Best Quote of the Month: Gordon T. Smith has recently published a wonderful, slim but rich guidebook to prayer, Teach Us to Pray. He writes:
When we pray “thy kingdom come,” should not our prayer be an act of recalibration? Could our praying be an act of intentional alignment and realignment? That is, in our prayer our vision of the kingdom purposes of God will be deepened and broadened; we will be drawn into the reality of Christ risen and now on the throne of the universe. And thus through our prayers we not only pray for the kingdom but come to increasingly live within the kingdom, under the reign of Christ. (p.11)

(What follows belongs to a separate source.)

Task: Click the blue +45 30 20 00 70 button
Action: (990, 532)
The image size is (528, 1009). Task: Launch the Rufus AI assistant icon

Current Reads: I have long, since hearing John R. W. Stott preach as a student, had a commitment to expository preaching. Right now I happen to be reading a couple books on the subject: R. Scott Pace’s Preaching by the Book and John Piper’s Expository Exultation. I don’t always agree with Piper but this book is spot on. I’m reading A. J. Swoboda’s Subversive Sabbath, which from the first 60 pages may be the best Christian book I’ve read of sabbath, reserving pride of place for Abraham Joshua Heschel’s book. John Walton’s latest book on the flood explores the flood narrative, and how it might be understood in its ancient Near East context. And for fun, I’m reading Simon Winchester’s The Professor and the Madman–the true story of how one of the most significant contributors to the Oxford English Dictionary lived in an insane asylum!
Hope there is something here that you will find an enjoyable and edifying read this summer. And I always like to hear suggestions of books you’ve enjoyed!